Optic neuropathies refer to the dysfunction or degeneration of optic nerve fibers caused by any reasons
including ischemia, inflammation, trauma, tumor, mitochondrial dysfunction, toxins, nutritional deficiency, inheritance,
etc. Post-mitotic CNS neurons, including retinal ganglion cells (RGCs) intrinsically have a limited
capacity for axon growth after either trauma or disease, leading to irreversible vision loss. In recent years, an
increasing number of laboratory evidence has evaluated optic nerve injuries, focusing on molecular signaling
pathways involved in RGC death. Trophic factor deprivation (TFD), inflammation, oxidative stress, mitochondrial
dysfunction, glutamate-induced excitotoxicity, ischemia, hypoxia, etc. have been recognized as important
molecular mechanisms leading to RGC apoptosis. Understanding these obstacles provides a better view to find
out new strategies against retinal cell damage. Melatonin, as a wide-spectrum antioxidant and powerful freeradical
scavenger, has the ability to protect RGCs or other cells against a variety of deleterious conditions such as
oxidative/nitrosative stress, hypoxia/ischemia, inflammatory processes, and apoptosis.
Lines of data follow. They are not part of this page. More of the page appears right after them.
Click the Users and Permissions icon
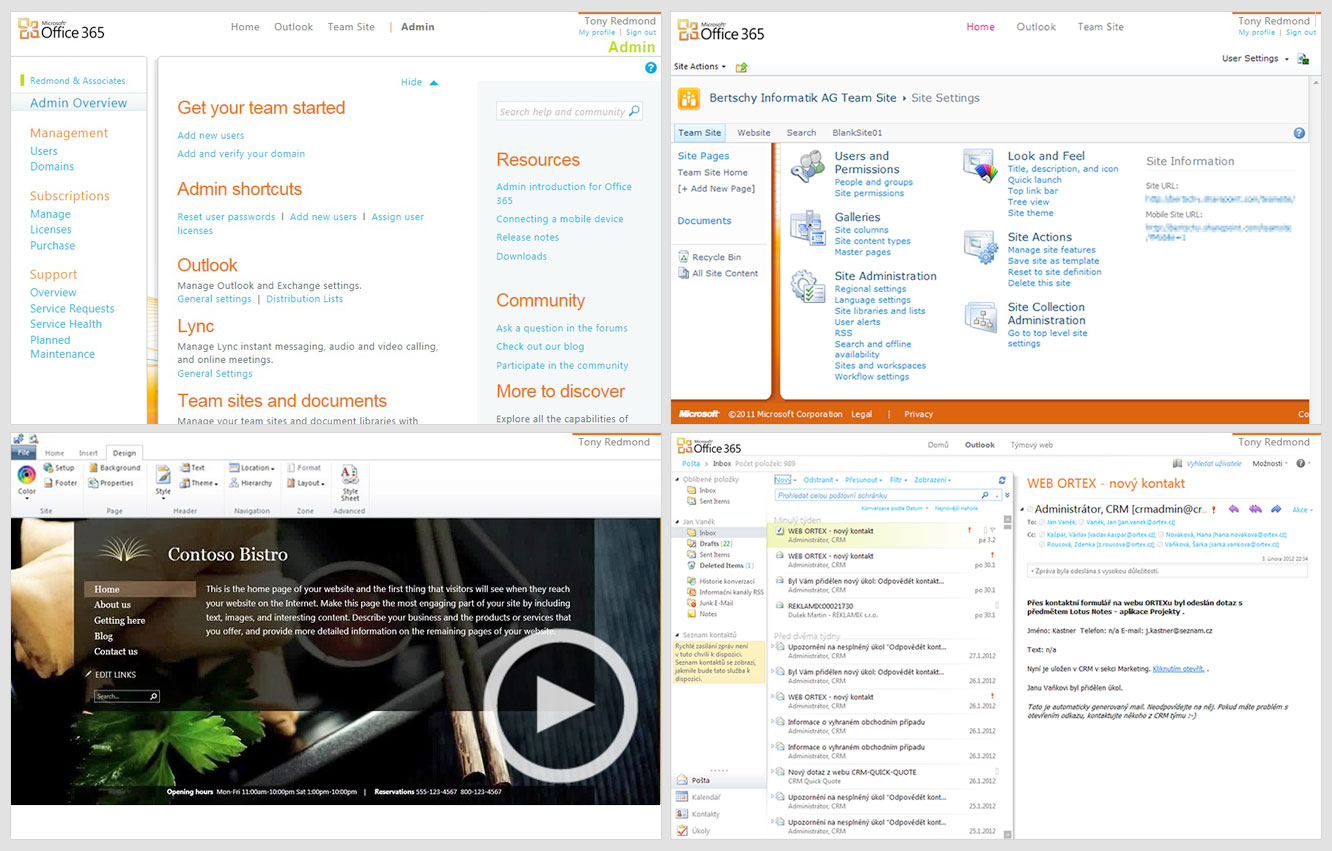coord(807,165)
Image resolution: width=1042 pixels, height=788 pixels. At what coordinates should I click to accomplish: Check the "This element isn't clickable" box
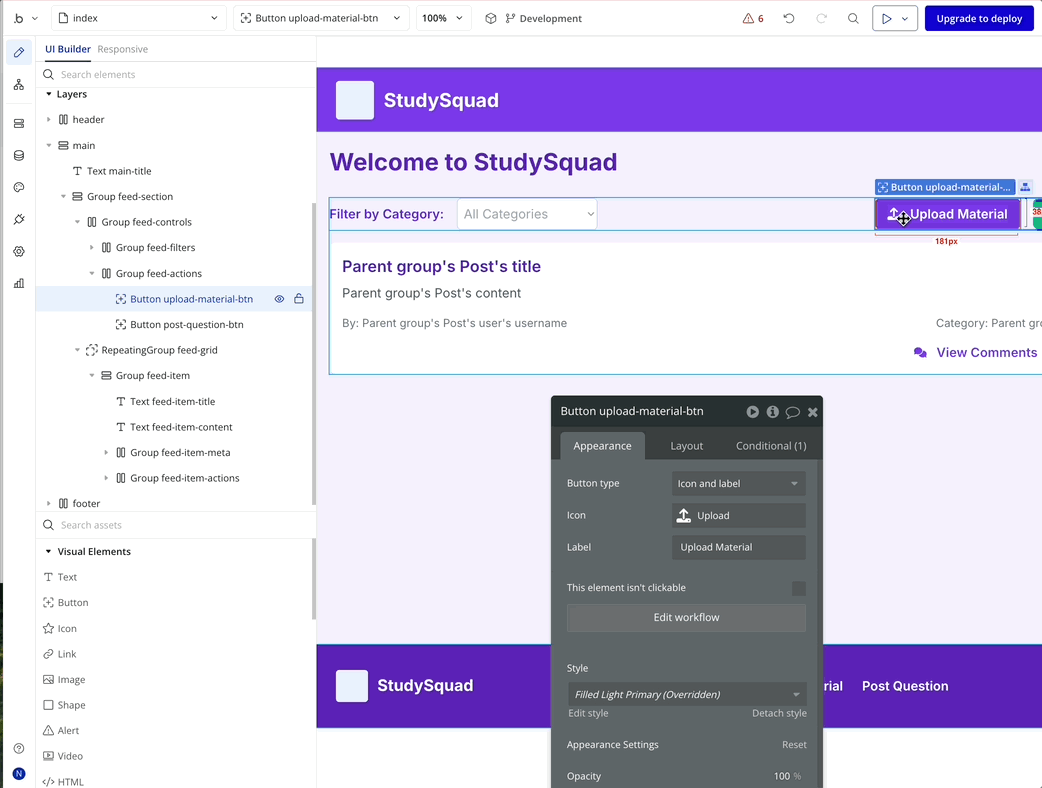[x=798, y=588]
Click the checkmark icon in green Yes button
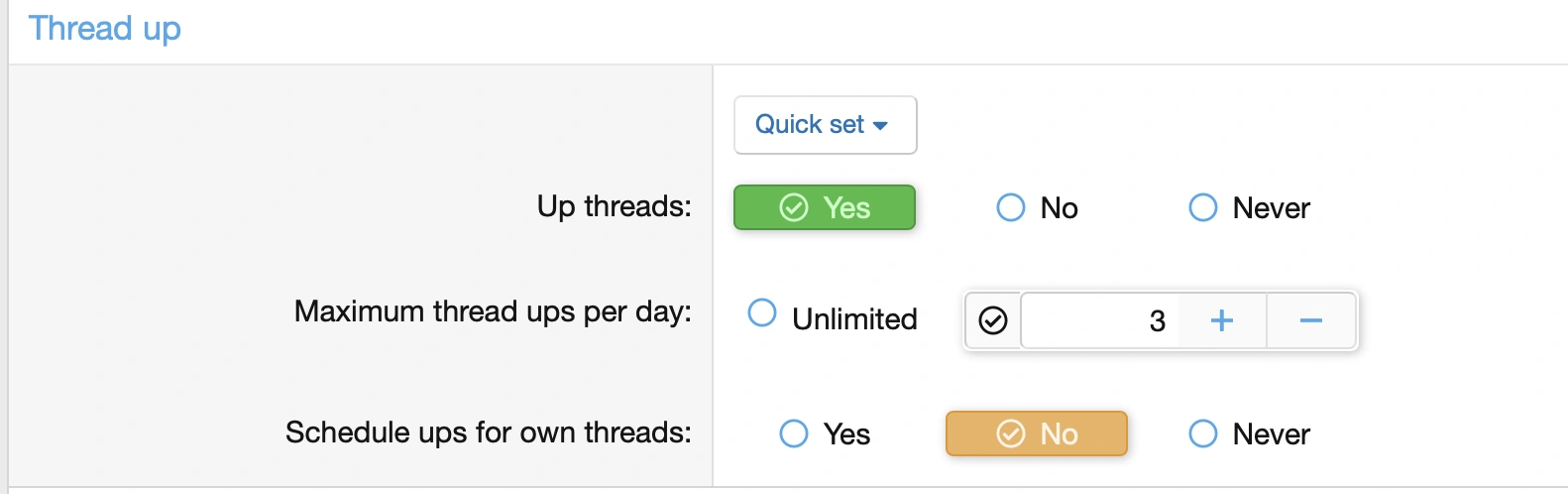This screenshot has height=494, width=1568. click(794, 207)
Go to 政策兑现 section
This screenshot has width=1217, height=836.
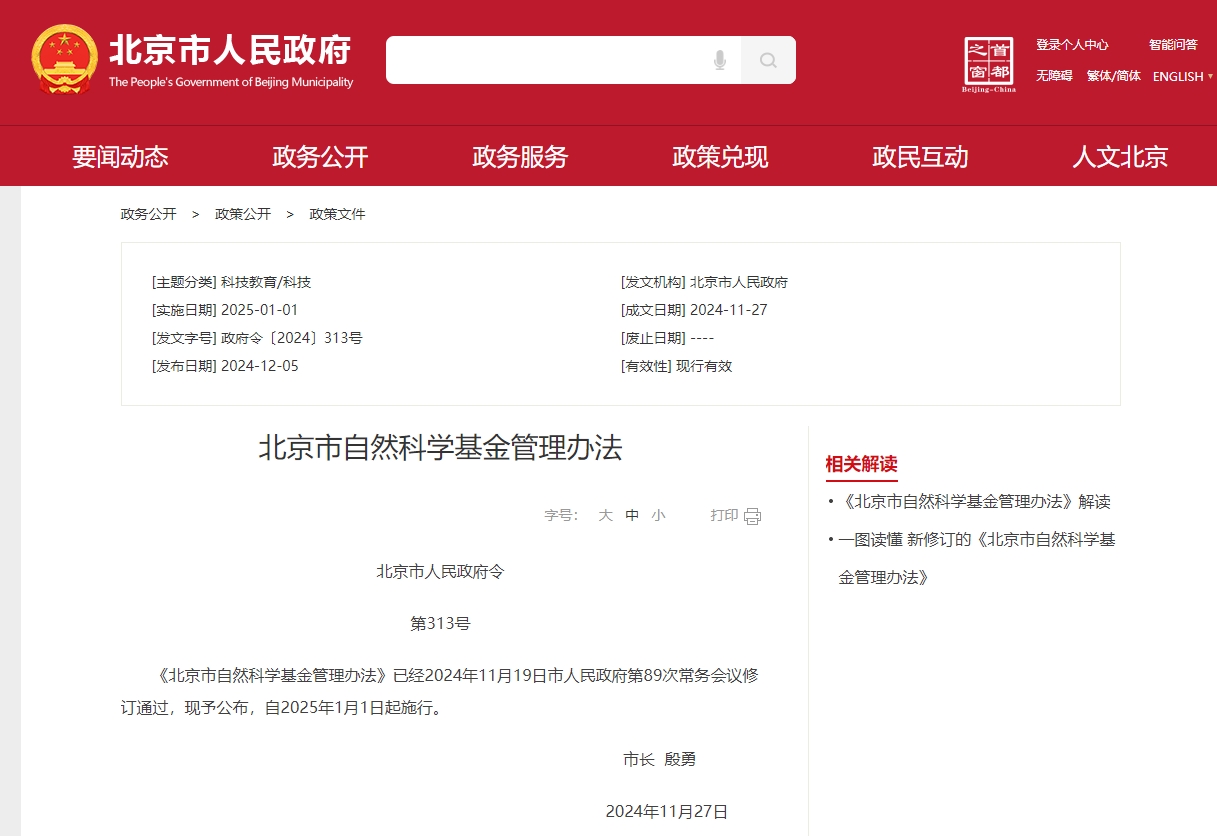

In this review, we primarily
highlight the molecular regenerative and degenerative mechanisms involved in RGC survival/death and then
summarize the possible protective effects of melatonin in the process of RGC death in some ocular diseases including
optic neuropathies. Based on the information provided in this review, melatonin may act as a promising
agent to reduce RGC death in various retinal pathologic conditions.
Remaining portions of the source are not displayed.